POLLOK: That is really insane. But it relates to what you’re talking about with branding–in their eyes, you’re polluting your brand as a writer by having another job. It’s also prohibitive and prejudiced, since most people have to have a job. Did you write any original work for Artless, or was it all sourced from work?

STAGG: I wrote some original work for the book, mostly fiction. I’ve been meaning to write more fiction but it’s not what’s being asked of me at the moment.

POLLOK: Goop is really fascinating for reasons that relate to your work. Are you interested in goop at all, do you read it or watch any of the shows?

STAGG: No, but that’s a perfect example. Gwyneth Paltrow has everything–a charmed upbringing, beautiful blonde perfect movie star with a rock star husband–and still she’d rather be an influencer. I think everybody was shocked by that at the time she made the decision but now it’s become you’re stupid if you’re not doing that.

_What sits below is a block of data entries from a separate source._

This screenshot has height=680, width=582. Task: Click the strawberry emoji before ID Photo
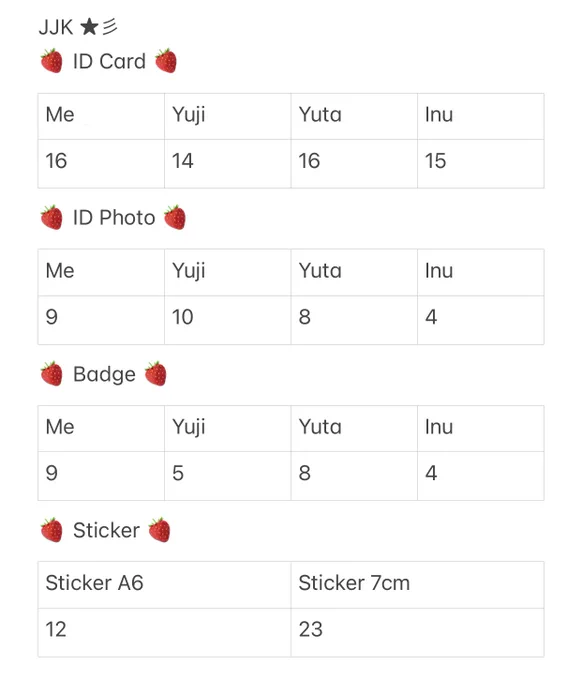point(52,217)
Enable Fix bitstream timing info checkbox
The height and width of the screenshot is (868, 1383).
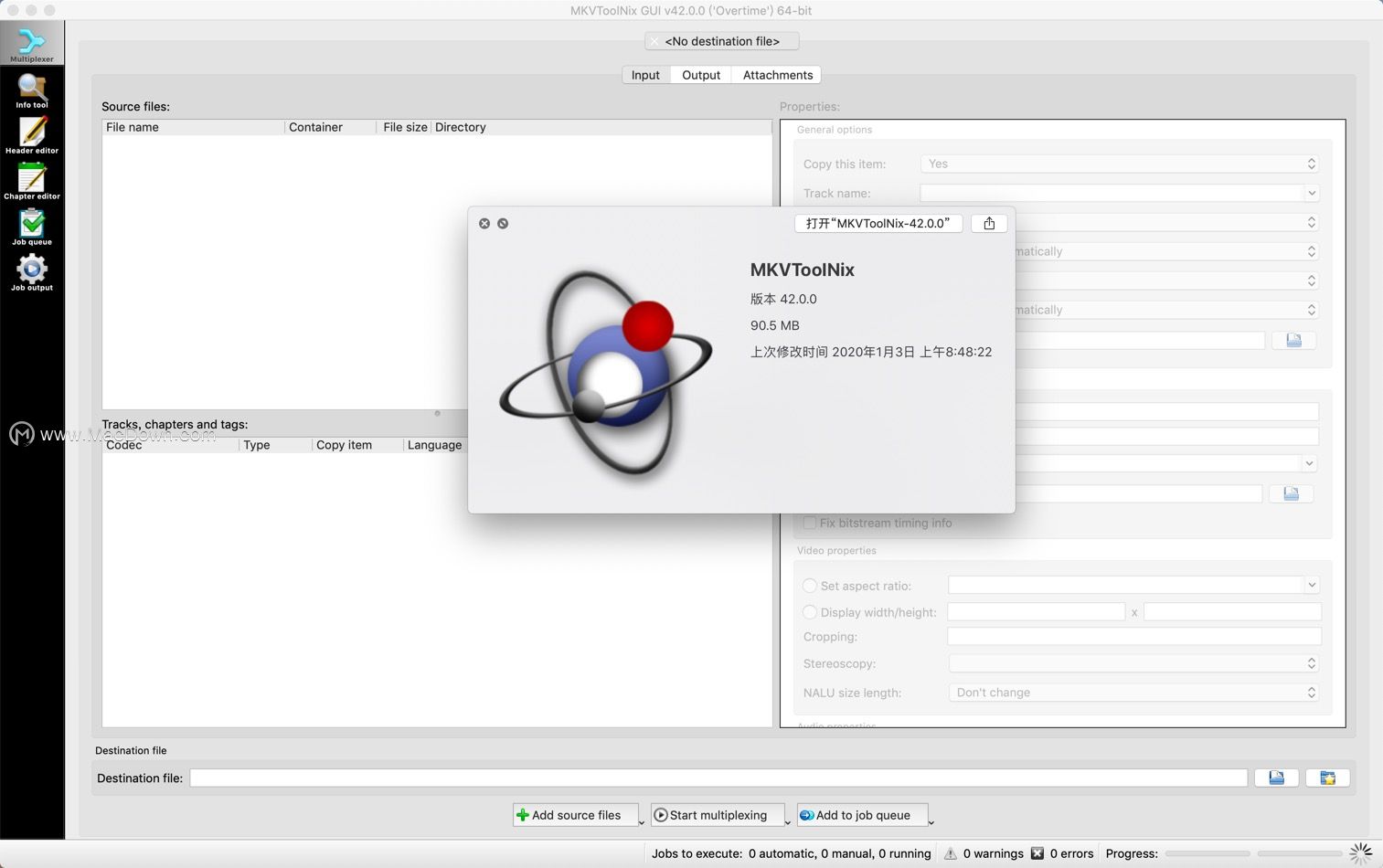(x=809, y=523)
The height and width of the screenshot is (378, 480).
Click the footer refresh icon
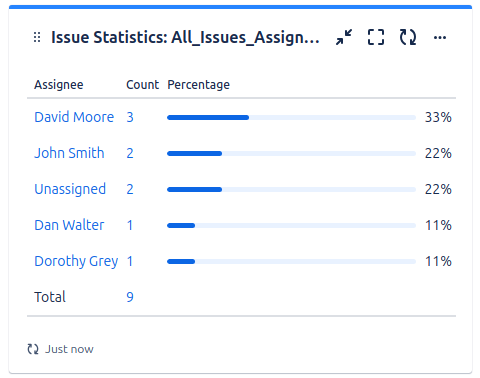click(33, 349)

POLLOK: The goop shows have bizarre intros. There’s one where she’s sitting in all-white room and she just says, “All I want is to optimize human life,” and then it cuts to this absurd montage of, like, multiracial people hugging on a beach, a hummingbird drinking from a flower, a sunrise. I thought it was one of the craziest things I’d ever seen. You would love the sex show that goop does. She popularized pelvic floor therapists–women who will finger you to release muscles in your pelvic floor and help with your stress.

STAGG: Really?

POLLOK: Yeah, and they don’t use gloves or anything, you have to sign a waiver to say you’re okay with it. It’s for people who have anxiety or are dealing with sexual trauma or related issues.

STAGG: That’s not gonna re-traumatize them? Does it help?

POLLOK: I don’t know. It confuses me. The woman she has doing it on the show is this ‘90s lesbian with a hardcore riot girl vibe who loves women’s empowerment. Looking at it, I just couldn’t understand if it was weird or not. But a lot of what she puts out on that show has percolated through society and become very mainstream.

STAGG: I was researching sex toys for one of the jobs I had writing press releases and I was thinking about how hard it was to translate the language of that world into something I would want to read. It’s one of the last spaces where people haven’t mastered advertising language. The language around goop and all these sexual wellness products is so funny to me because we’re talking about a subject that is just so antithetical to branded language.

POLLOK: As in, sex is antithetical to branded language?

STAGG: Yeah. Also, the language around sexual wellness products is in direct opposition with the language around porn websites, which everybody looks at. We have the numbers and those are the most visited sites in the world. If you look at that language, it’s not politically correct, it’s not about bettering oneself–it’s about degrading oneself, usually. I wonder if those polar extremes will ever meet.

POLLOK: That’s so fascinating. Our two options in the late capitalist sex economy are porn, which is loosely connected to sex trafficking and violence, and then the sexual wellness industry, which is the most sexless and neutered thing.

STAGG: Exactly. And sexual wellness products these days are bizarre, they’ll look like a purple spatula, or they’re mint green. It’s not anywhere near skin tones anymore. We’re done with the era of threatening, veiny dildos. Now you can float through life like you’re in a cartoon with your new purple toy.

Natasha Stagg is a writer and the author of three books, including Surveys (2016) and Sleeveless (2019). Her most recent book, Artless, is out now from Semiotext(e).

Tess Pollok is a writer and the editor-in-chief of Animal Blood.